I know it looks like i'm overthinking it, but i really don't know what to do, especially because the in last two relationships i was the one making the first move and being too available, and they didn't work out, so now my principle is "less is more". Until meeting him, i wasn't even seeking to be in a relationship. But on the other hand, if this was a chance of getting closer to him, should i do it? Should i add him on facebook, despite being impolite and not replying to his last message? :laughing: School is over now, so i can't meet him anymore...
Just do it! He'll either except it or not, and you guys can still talk in person from time to time. This might be a good way of you guys staying in contact in the future. :'3
x2 for just do it. Sometimes appearing too formal or not really responsive might make the other person feel awkward or that you might not like to talk to him, so it's good to take some initiative too. It's not like you are throwing yourself to him or anyone, just being friendly. And some people appreciate it.
Also, FB request is not a big deal, many people add people even if they barely kmow them. XD Or not know them at all! It's a very casual thing.
Honestly, I understand the fact that you don't want to look "too available" - but right now you're probably looking downright uninterested!
Like the others have said, Facebook is very casual. People add each other on facebook all the time!
If I were you, I would definitely add him on facebook!
He seems to have a positive opinion of you otherwise he wouldn't have gone out of his way to talk to you and wish you well. Does he like you? I have no idea. Still, his opinion of you seems to be positive at least.

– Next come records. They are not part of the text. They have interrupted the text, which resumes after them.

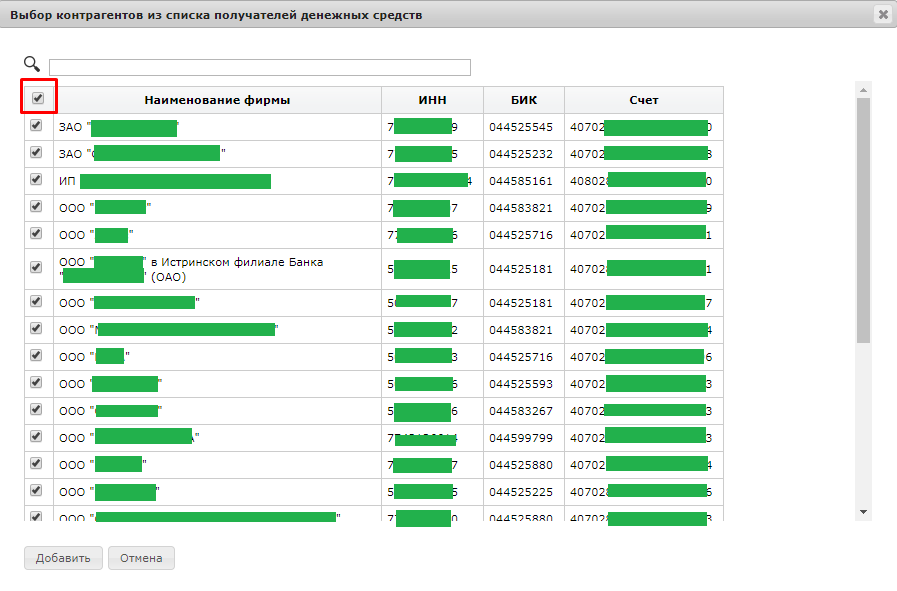897x591 pixels.
Task: Uncheck the row with БИК 044525545
Action: 37,126
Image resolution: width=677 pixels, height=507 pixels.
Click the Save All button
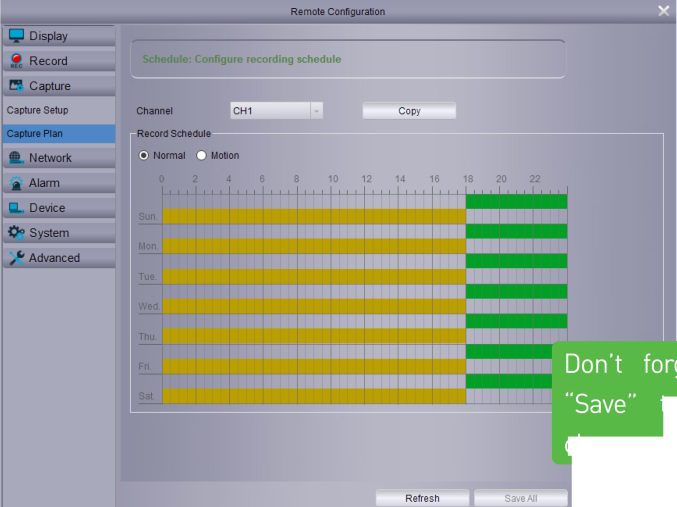(x=520, y=498)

While it's true that being "too available" can be a turn off, you still have to give him some indication that you're interested! We're guys. We can be pretty dense. So your "hint" should be very obvious. If it isn't super obvious, he won't catch your hint.

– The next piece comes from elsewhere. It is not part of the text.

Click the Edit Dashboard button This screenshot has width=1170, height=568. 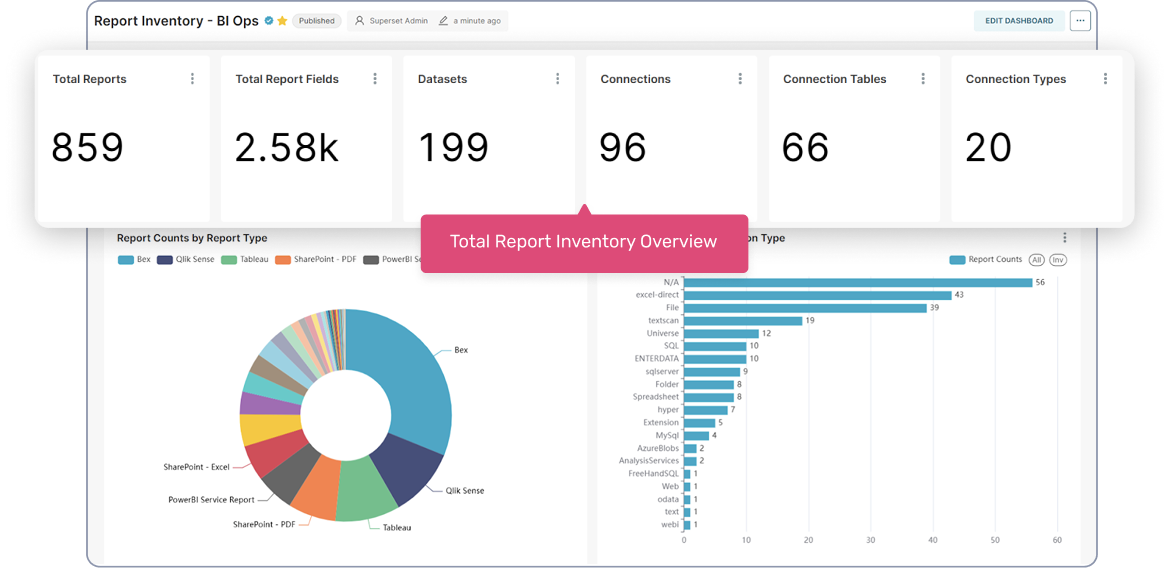pyautogui.click(x=1019, y=21)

Maybe you could tell him that you enjoyed chatting with him and that you want to see him again sometime?
I'm just replying to the title for now and I'll reply more in depth after reading the posts, buuuuuut:
Don't use sex to get attention from guys. Definitely have and enjoy sex, but only because you genuinely want to.
EDIT:
Keep in mind that this image is true for a large portion of the population. And me a good portion of times:
All jokes aside, the way I see it is if you want him then go friggin get him. You dont' want to wind up like this sad story:
Alright I couldn't find the story, but it was pretty sad. I'll just give it a quick summary:
So basically this guy had a childhood friend girl that he kept trying to wait for the perfect moment to ask out. Then they went to prom as friends and she kissed his cheek, but it was just as friends because she would never want him, right? So then college roles around and he still doesn't ask her out. Then she gets married to another guy and he desperately wants to stop the marriage and propose to her right on the spot. Then she has kids. Then when they're both 80 some years old she dies. He goes to the funeral and in her diary it talks about 'the one that got away'.
He was always there but he would never be interested in me. We went to prom and I kissed him on the cheek but it was just as friends, he would never love me. When I was walking down the aisle I wanted him to stop the marriage but he would never do that. I just wish he was interested in me like that.
He cries and the story ends.
....
.
.
Now let that really sink in because people everyday live that.
Now really think about it, do YOU want to wind up like that?
If you want him, go get him, period.
Also the above advice before I read the actual post still applies.
You're just adding him on fb as a friend - what's the harm in that and how does that correlates to making a move on somebody - plus you really like him remember?oh and about the text. - you're overreacting I barely ever reply to texts I'm quite sure he understands
OP needs to deliver, or else she's a bundle of sticks.
Believe me, being asked out doesn't mean that the person feels in any way the same as you do. If they make the first move, then they can sure as hell take it back and get tired of you later.